Kunstmesse startet

Die Art Basel verteidigt ihre Vormachtstellung

Kultur
16.06.2026 16:16

Ein Flaggschiff im Härtetest: Exklusive Meisterwerke sichern der aktuellen Art Basel die Krone unter den Kunstmessen.

Die 56. Ausgabe der Art Basel dieses Wochenende findet in einem Marktumfeld statt, das von einem härteren – quasi internen – Konkurrenzkampf geprägt ist.
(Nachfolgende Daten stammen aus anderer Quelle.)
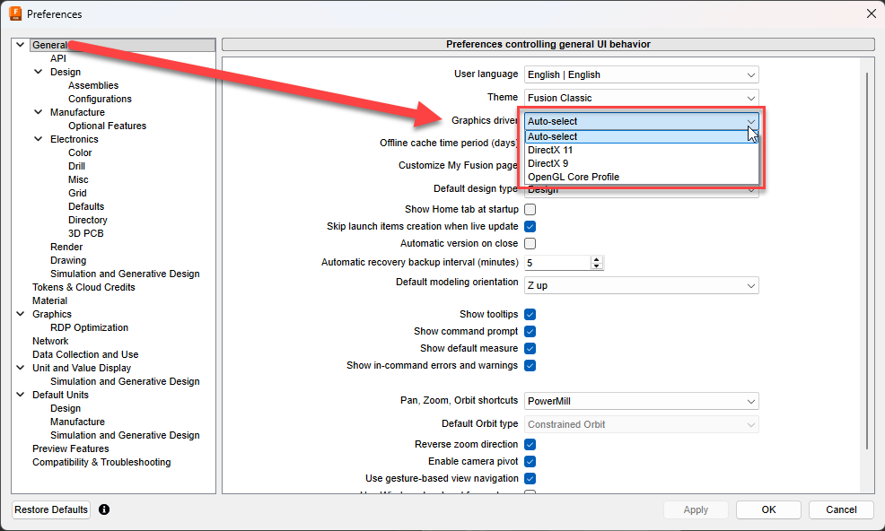Screen dimensions: 885x531
Task: Click the vertical scrollbar in preferences panel
Action: tap(866, 260)
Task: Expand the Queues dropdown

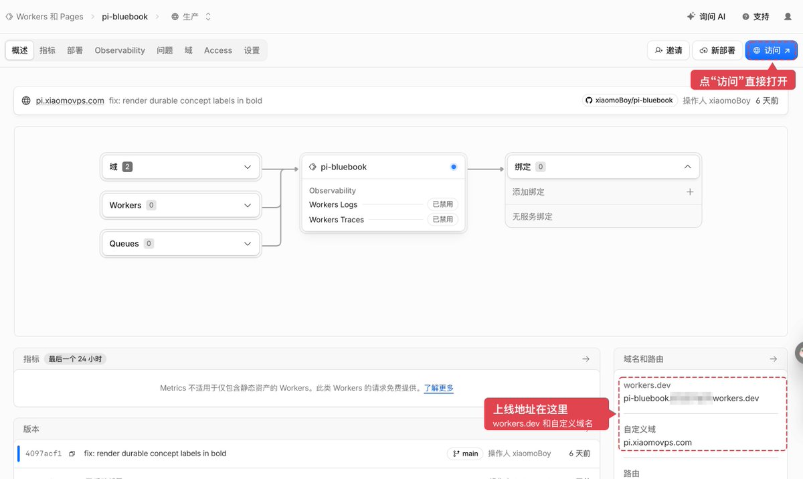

Die Standorte der Muttergesellschaft MCH Group (Messe Schweiz) von Miami über Paris und Hongkong bis zur im Februar 2026 neu eingeführten Ausgabe in Qatar bedienen das globale Sammlerklientel bereits umfassend. Zudem verlagert sich das Geschäft: Viele Galerien informieren Sammler längst vor Messebeginn digital über ihr Portfolio, wodurch Preise erfragt und Deals direkt über das Netz abgeschlossen werden.

Geheimhaltung und Gründungsbonus
Um den Gründungsbonus zu wahren und die Einzigartigkeit des Schweizer Standorts zu unterstreichen, haben die Organisatoren die Messe zur „Flagship-Edition“ ernannt. Flankiert wird diese Strategie von dem neuen Label „Basel Exclusive“.

Hans Op de Beeck: „Cécile“, 2026, Galerie Krinzinger, angeboten um 110.000 Euro.
Hans Op de Beeck: „Cécile“, 2026, Galerie Krinzinger, angeboten um 110.000 Euro.(Bild: Christof Habres)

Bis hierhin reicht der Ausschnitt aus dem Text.